- [Exercise description] Every line of the material below that holds the string "social" should be copied.

[Start of Attachment]

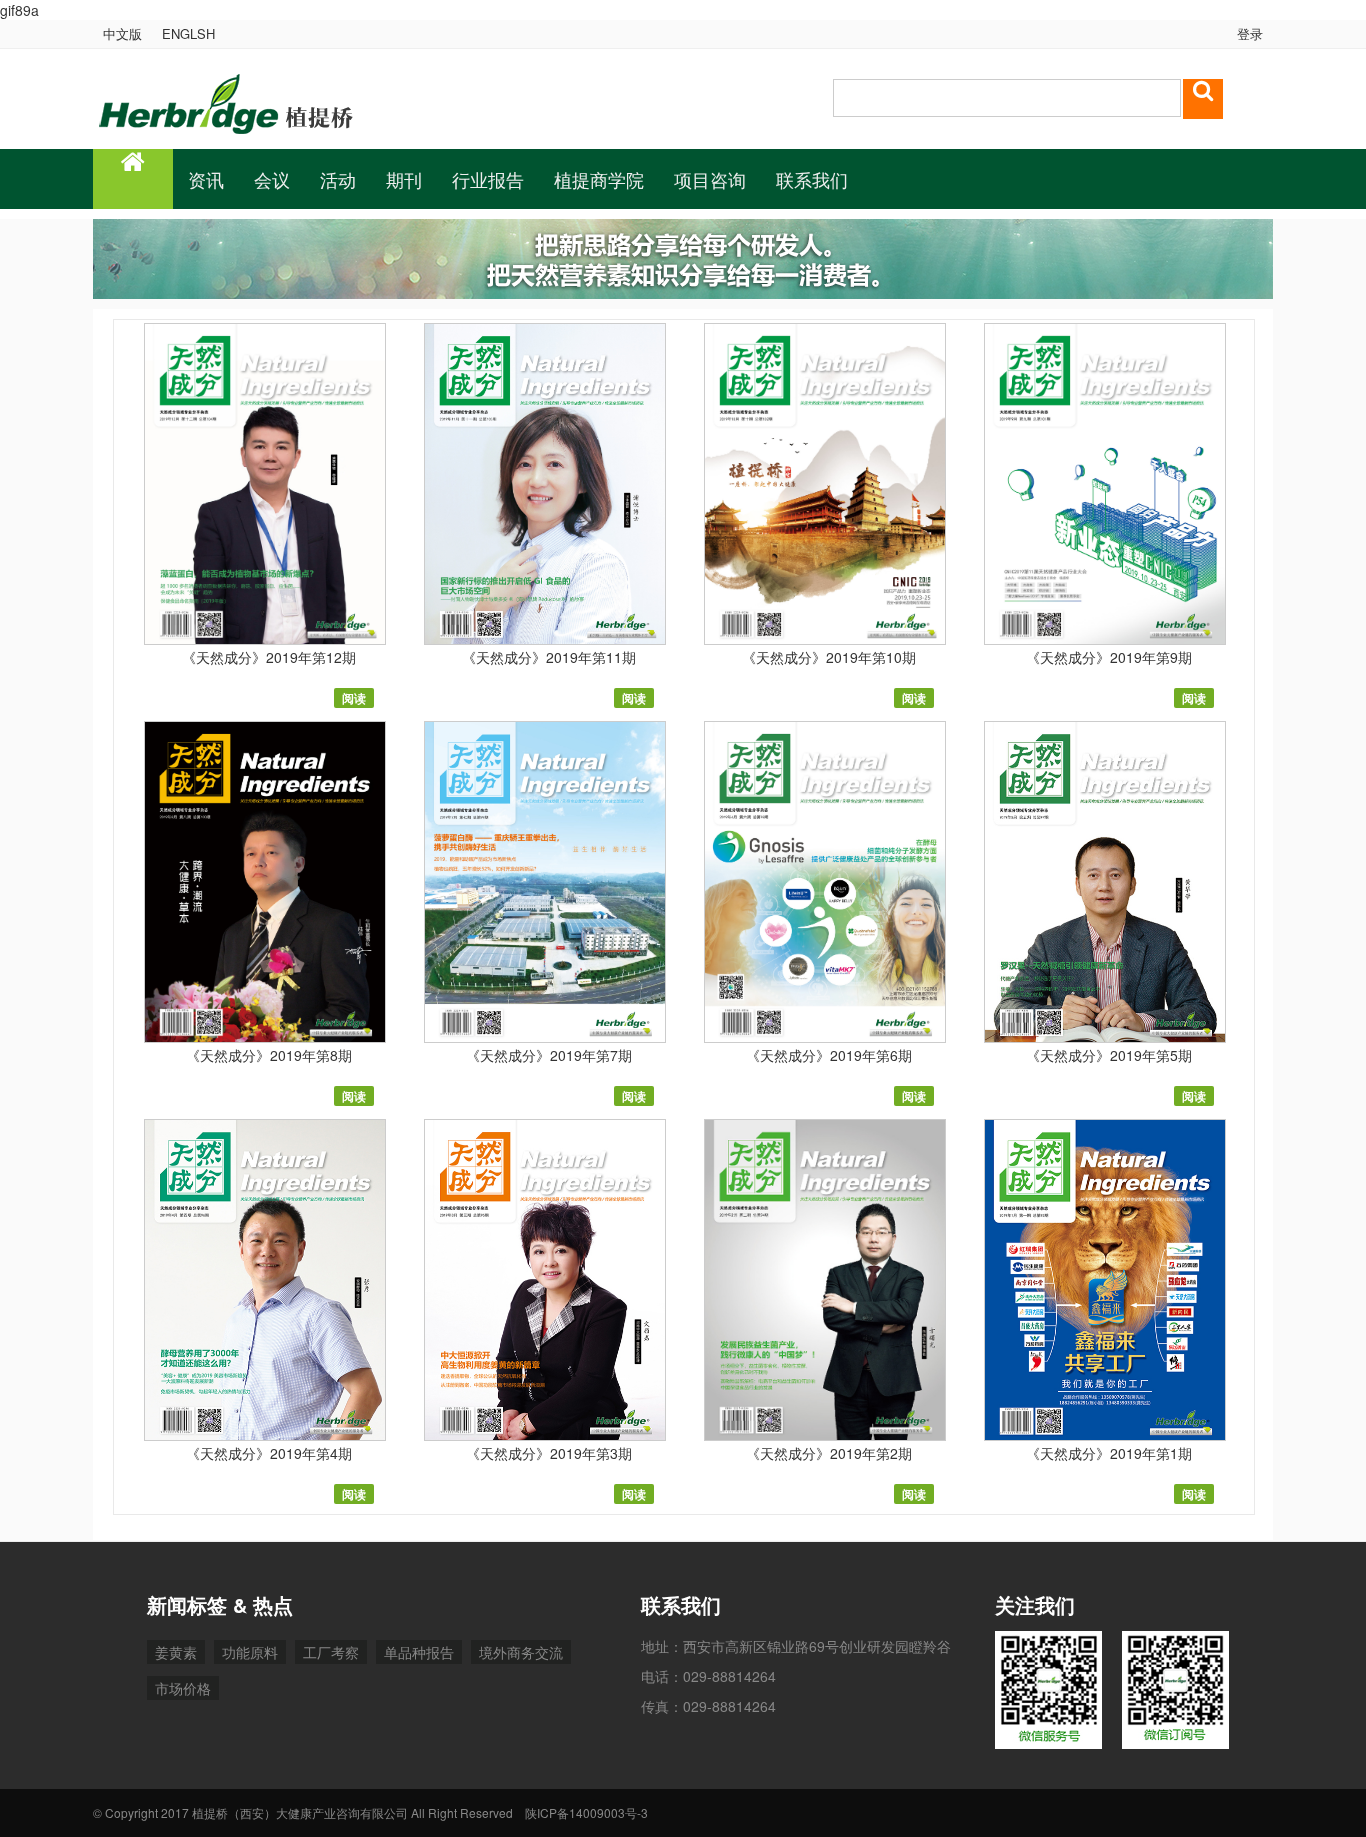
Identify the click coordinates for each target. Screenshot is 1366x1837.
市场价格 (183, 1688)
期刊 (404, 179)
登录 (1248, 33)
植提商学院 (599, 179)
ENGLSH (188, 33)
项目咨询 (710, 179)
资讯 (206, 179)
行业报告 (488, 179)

[End of Attachment]
[Start of Attachment]

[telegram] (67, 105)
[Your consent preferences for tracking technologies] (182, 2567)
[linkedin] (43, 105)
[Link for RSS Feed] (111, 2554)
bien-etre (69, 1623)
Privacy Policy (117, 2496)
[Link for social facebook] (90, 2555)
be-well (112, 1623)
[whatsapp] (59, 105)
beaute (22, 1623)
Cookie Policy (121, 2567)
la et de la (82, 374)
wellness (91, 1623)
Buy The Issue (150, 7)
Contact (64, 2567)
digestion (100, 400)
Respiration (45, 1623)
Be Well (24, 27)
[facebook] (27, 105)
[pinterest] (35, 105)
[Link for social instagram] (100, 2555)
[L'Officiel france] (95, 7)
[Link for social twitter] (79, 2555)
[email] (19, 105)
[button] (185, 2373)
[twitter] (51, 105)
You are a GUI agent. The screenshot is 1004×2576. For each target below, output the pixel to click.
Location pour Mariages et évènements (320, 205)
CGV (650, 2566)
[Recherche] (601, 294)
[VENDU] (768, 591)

[End of Attachment]

- [Exercise response]
[Link for social facebook] (90, 2555)
[Link for social instagram] (100, 2555)
[Link for social twitter] (79, 2555)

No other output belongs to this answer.